Problems and tasks:
(A) In the album biography below, copy out everything from "At this point, it's" down to "a total mystery." word for word.
(B) According to the album biography below, who was set to mix the ten final tracks of Inji?

Provided passage:
-- START --
Inji is the debut solo album by Sam Dust, AKA LA Priest. Across its ten audaciously imaginative tracks Inji reasserts Dust as a truly idiosyncratic voice in British music, applying the same frantically eclectic, mischievous and wilfully absurd spirit of his previous band, the beloved Late of the Pier, to ever more nuanced and affecting songwriting and composition.

Although Fantasy Black Channel, Late of the Pier's debut, and only, full-length album was released in 2009, the material which comprised it actually dated back to as early as 2004 when a 15 year old Dust first started experimenting with his music obsessive father's extensive collection of vintage and bespoke equipment in the attic of their family house in the midlands. Working methodically and in isolation in this way, away from a major city and its attendant distractions, pressure and trends, Dust was able to develop a sound that could stake a claim to genuine originality - if purely for the sheer scale and scope of its eclecticism. 

Quite fittingly for a band who made an art-form of such glorious mayhem, Late of the Pier came to an end just as their star was really starting to ascend. A stand-alone double single, "Best In The Class / Blueberry", was released at the end of a gruelling touring period in 2010 and then Dust, and his band-mates Sam Potter, Andrew Faley and Ross Dawson, scattered - leaving the future of the band in doubt.

True to form, Dust vanished particularly dramatically in the intermittent five years up to now, leaving precious few clues to sate the appetite of the super-fans who set up a forum to establish his whereabouts and even at one point got the subject trending nationally on social media. A series of wild rumours, unfounded conjecture, half-true hearsay and wishful thinking trickled out in the first few years but Eastgate remained quiet until it was probably reasonable to assume he'd disappeared for good.

At this point, it's probably appropriate to state that I am a member of the A&R team responsible for bringing Dust to Domino and the forthcoming release of Inji, and in writing this biography I had to ask him myself because, despite having known that something was happening for the last 18 months or so, the communication with Dust was so sporadic and scattered that it made knowing the actual state of play in any certainty basically impossible. It was only when the ten final tracks of the album were presented, ready to be mixed by David Wrench in north Wales in the Autumn of last year, that we knew a record was going to be a definite reality. Everything before around the start of 2014 remained a total mystery. 

 "So, what shall we say you've been doing for the last five years, Sam?"

"I think that the story should be basically the truth, which is that I'm this musical techno-hermit who doesn't have a watch but has 30 synthesizers and a 4 track in a nice place in the mountains," says Dust. "Can we just say that I forgot about time and that I did loads of stuff but I didn't really care about social media or "internetising" what I was doing...but I did do loads of things, I played gigs, recorded and produced several records, travelled the world, built drum machines, and synthesizers and new inventions, then moved to Wales and released some music and decided to put it on the internet."
-- END --
Given information:
-- START --
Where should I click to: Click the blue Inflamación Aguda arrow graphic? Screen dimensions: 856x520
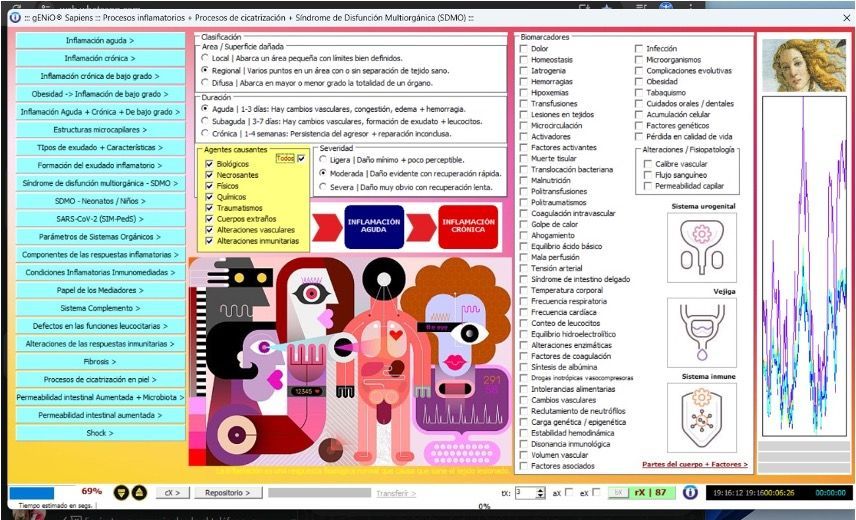tap(367, 226)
-- END --
Answers by task:
(A)
At this point, it's probably appropriate to state that I am a member of the A&R team responsible for bringing Dust to Domino and the forthcoming release of Inji, and in writing this biography I had to ask him myself because, despite having known that something was happening for the last 18 months or so, the communication with Dust was so sporadic and scattered that it made knowing the actual state of play in any certainty basically impossible. It was only when the ten final tracks of the album were presented, ready to be mixed by David Wrench in north Wales in the Autumn of last year, that we knew a record was going to be a definite reality. Everything before around the start of 2014 remained a total mystery.

(B) David Wrench